**Goal of the exercise**: Please copy the data below exactly; none of the pictures in it belong in the copy.

= = =

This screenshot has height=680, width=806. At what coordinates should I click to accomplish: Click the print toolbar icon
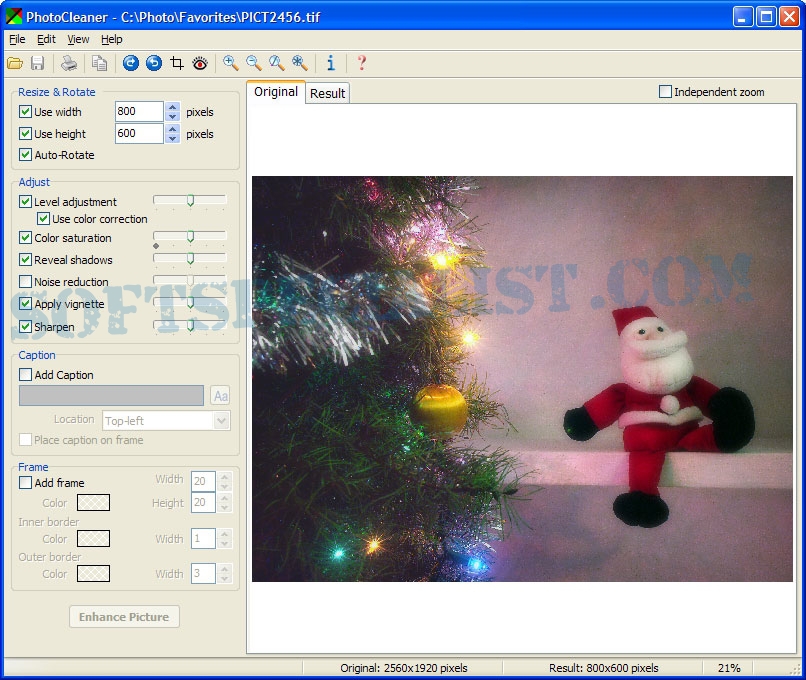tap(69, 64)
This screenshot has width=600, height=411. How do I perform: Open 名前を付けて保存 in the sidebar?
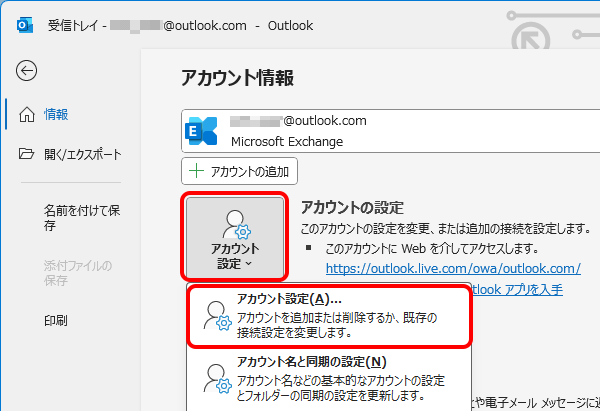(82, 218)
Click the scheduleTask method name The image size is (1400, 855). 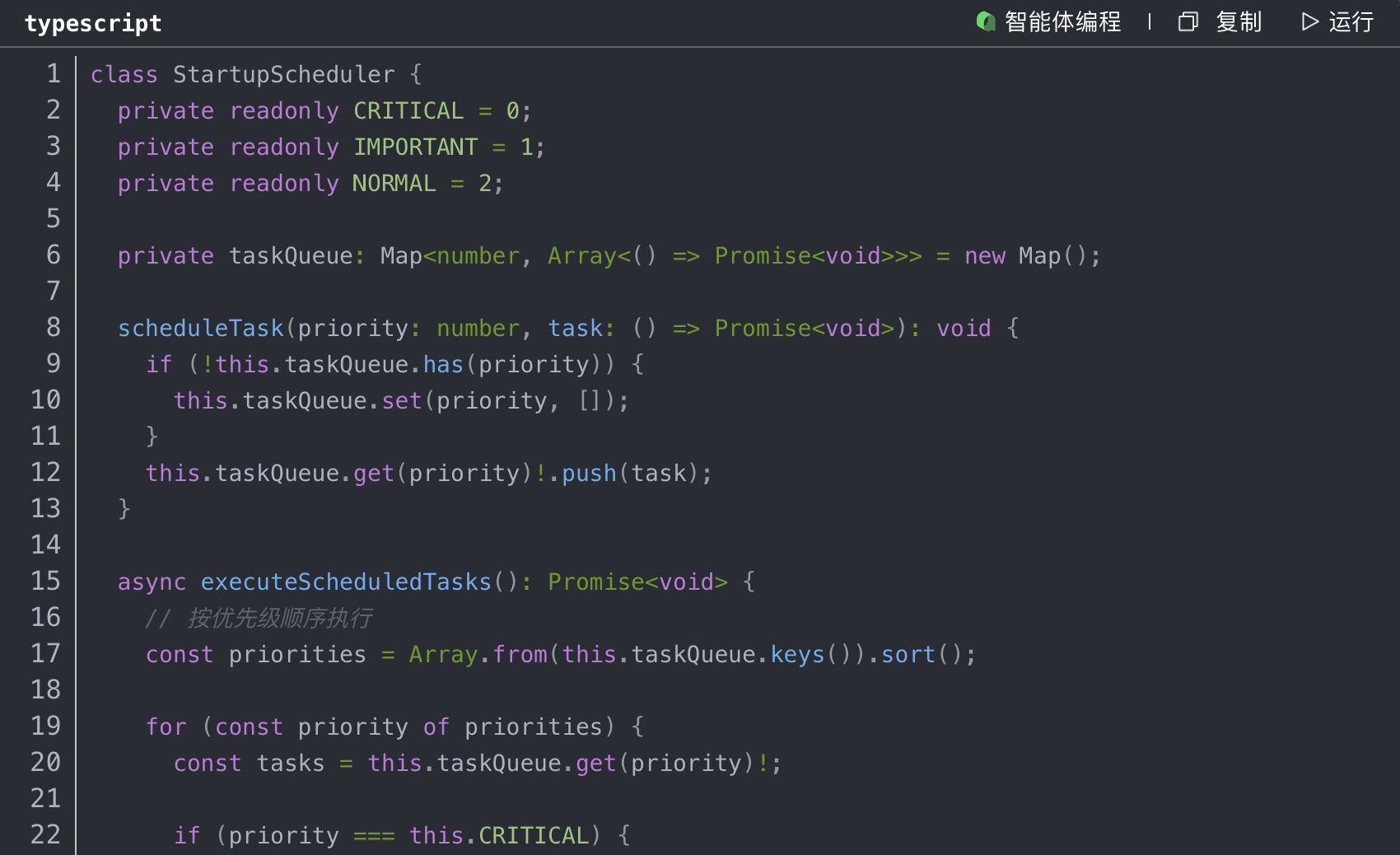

= = =

**Output for this task**:
This screenshot has height=680, width=806. At what coordinates should I click to accomplish: Click the print toolbar icon
tap(69, 64)
This screenshot has width=600, height=411. How do I perform: Open 名前を付けて保存 in the sidebar?
(82, 218)
Click the scheduleTask method name The image size is (1400, 855). 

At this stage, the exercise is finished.